En réponse, le gouvernement dirigé par Georges Clémenceau fait appel à l’armée, 25 000 fantassins et 8 000 cavaliers, pour « rétablir l’ordre », au prix de l’usage des armes contre la foule. Apprenant la situation, 500 soldats du 17e Régime d’Infanterie de Ligne se rendent à Béziers, mettent crosse en l’air et fraternisent avec les manifestants. Le parolier Montéhus tira de cet événement son célèbre chant antimilitariste « Gloire au 17e ».

La colère retombe avec l’amnistie en faveur des manifestants poursuivis, une exonération d’impôts et une loi anti-fraude encadrant mieux la filière. La surproduction trouva à s’écouler quelques années plus tard, pour améliorer le quotidien des poilus au front.
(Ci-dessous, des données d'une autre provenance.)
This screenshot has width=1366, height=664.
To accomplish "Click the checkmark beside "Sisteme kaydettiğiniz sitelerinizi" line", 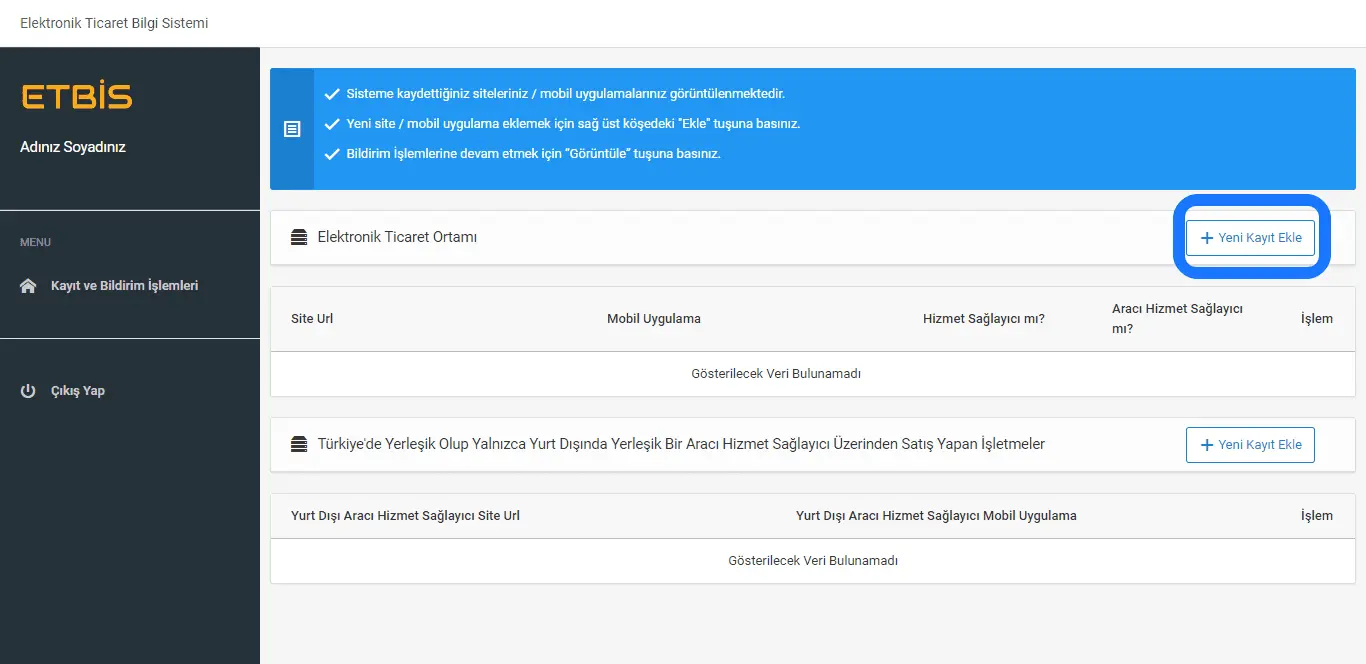I will tap(332, 94).
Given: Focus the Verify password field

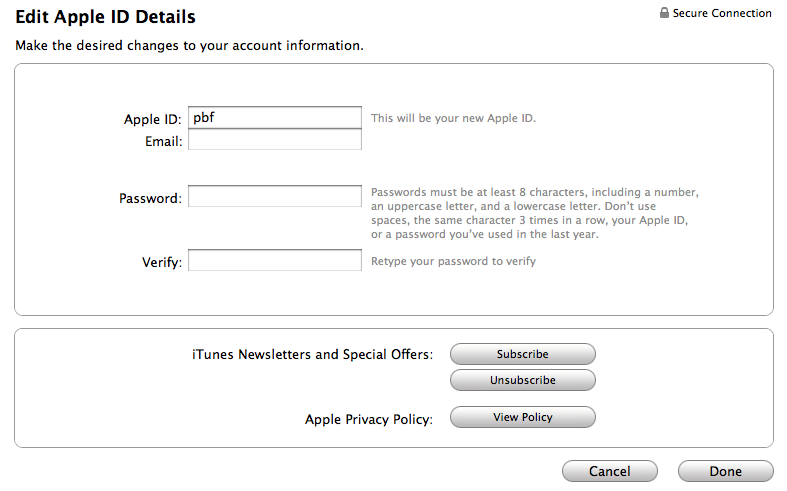Looking at the screenshot, I should [274, 261].
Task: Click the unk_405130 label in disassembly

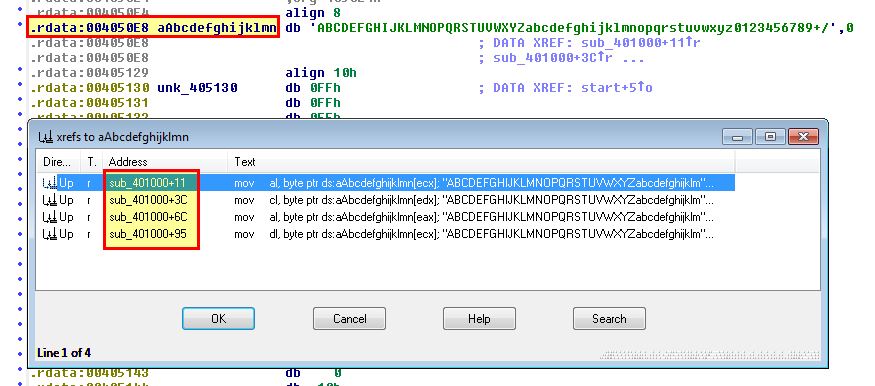Action: pos(197,88)
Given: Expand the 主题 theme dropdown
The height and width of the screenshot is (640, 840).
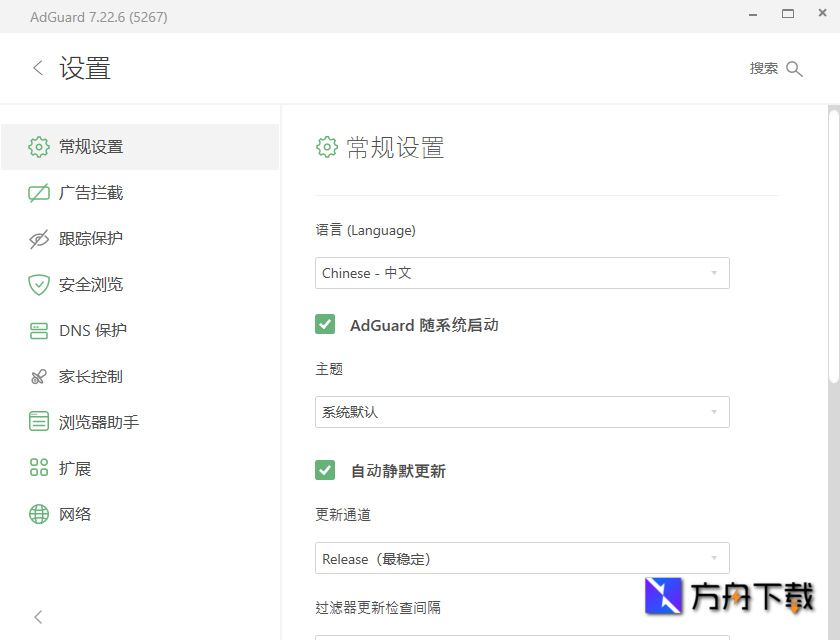Looking at the screenshot, I should [x=522, y=412].
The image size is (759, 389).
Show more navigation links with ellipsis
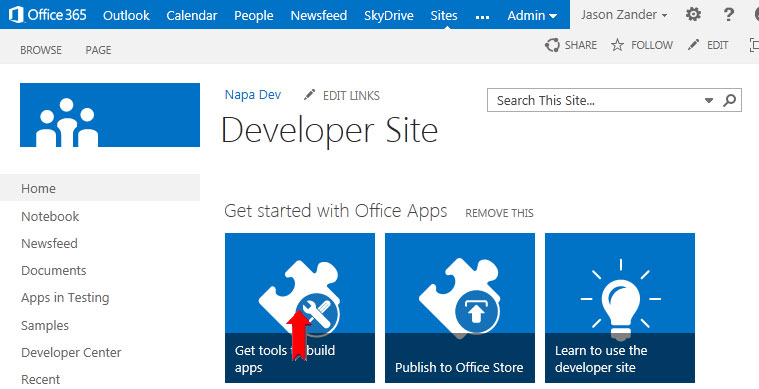[482, 17]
Durant l’entre-deux-guerres, le syndicalisme recule dans la métallurgie, victime de la répression patronale et de la division syndicale. Les grèves dans la métallurgie sont rares, mais pas inexistantes, comme chez les fondeurs de Ceilhes en 1923, dans les industries électriques de Montpellier en 1925 ou encore chez les métallurgistes de Béziers en 1928.

Les grèves du Front populaire, parties du Havre le 11 mai 1936 avant de s’étendre progressivement au pays, n’atteignent l’Hérault que le 2 juin. Ce jour-là, les 1 800 salariés de Fouga, à Béziers, une entreprise de réparation de matériel ferroviaire, cessent le travail et montrent l’exemple aux métallos de Sète et de Montpellier, aux mécanos du garage Citroën de Béziers. Une convention collective départementale est signée le 8 octobre. Signalons en passant que l’un des signataires des accords de Matignon, n’est autre que Raymond Sémat, un ancien salarié de Fouga, devenu secrétaire de notre Fédération.
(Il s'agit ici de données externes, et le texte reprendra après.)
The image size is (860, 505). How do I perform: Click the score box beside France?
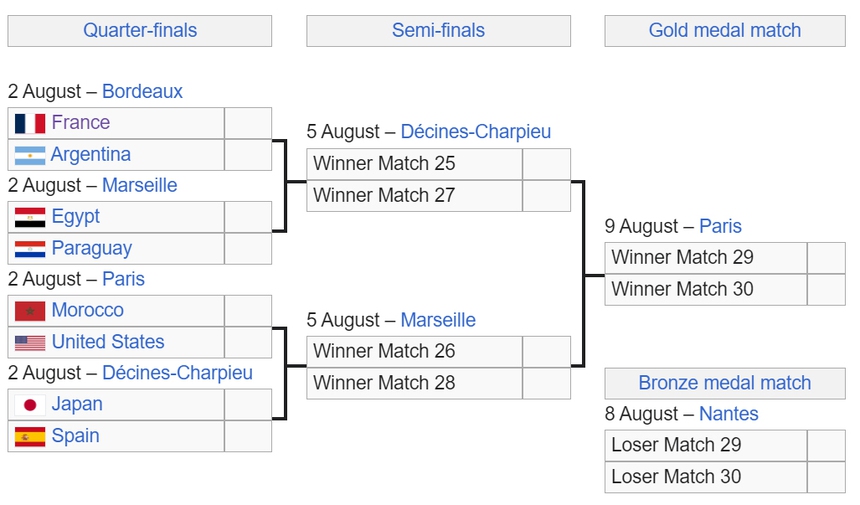tap(248, 123)
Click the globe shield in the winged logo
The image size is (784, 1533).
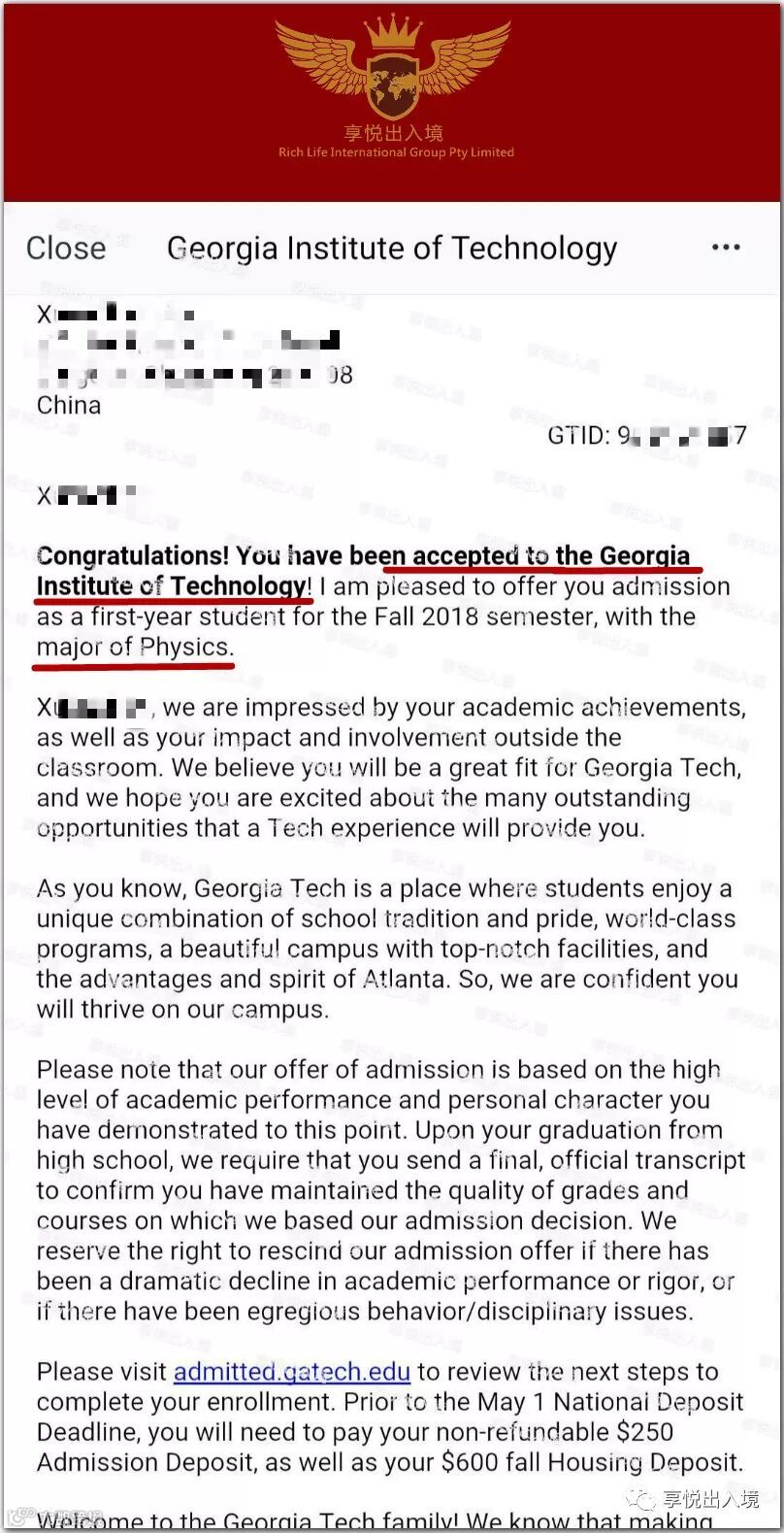(393, 83)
L’Hérault a aussi été un haut lieu de la solidarité avec l’Espagne républicaine, en lutte contre le coup d’État du général Franco soutenu par l’Allemagne nazie. Cette solidarité s’est traduite par des meetings, des collectes de produits de première nécessité, l’accueil d’enfants et l’envoi de volontaires pour combattre dans les Brigades internationales. Parmi ces derniers, on compte de nombreux métallurgistes héraultais, comme Louis Godefroy qui a participé avec la 14e Brigade internationale aux combats d’Aragon et à la bataille de l’Ebre.

Mais le vent a fini par tourner. L’échec de la grève du 30 novembre 1938, contre la remise en cause des conquêtes du Front populaire, conduit à une vague de licenciements frappant les militants des principales entreprises métallurgiques du département. Quelques mois plus tard, des camps d’internement administratif ouvrent leurs portes à Agde, Sète, Lodève, Clermont-l’Hérault ou encore Ceilhes, pour les réfugiés fuyant la victoire franquiste en Espagne. Refusant la défaite française et l’Occupation, des femmes et des hommes s’engagent dans la Résistance, à l’image de Jean Moulin, né à Béziers et artisan de la création du Conseil national de la Résistance. Certains, comme Raymond Sémat ou Louis Godefroy, au prix d’évasions et de clandestinité, ont connu la Libération. Certains ont été déportés, comme Louis Molinier dans les camps d’Algérie. D’autres enfin ont perdu la vie, comme François Mauron, ajusteur, lors d’une attaque de son maquis par la police française le 8 mai 1944.

Après la Seconde Guerre mondiale, l’Hérault a connu de nombreuses mutations économiques. Ses bassins miniers ont fermé leurs portes, l’entreprise Fouga a fait faillite à la fin des années cinquante, tandis que d’autres entreprises ont vu le jour, comme la Société Le Piston Français à Lunel, qui s’est orientée vers la sous-traitance aéronautique dans les années 1960. Au même moment, la firme informatique américaine IBM s’est installée à La Pompignagne à Montpellier, pour produire des ordinateurs haut de gamme puis des serveurs, avant de réduire drastiquement ses effectifs à partir du milieu des années 1990. Une trajectoire similaire est suivie pour les usines Alstom, puis Areva et enfin Schneider Electric de Fabrègues, Lattes et Montpellier.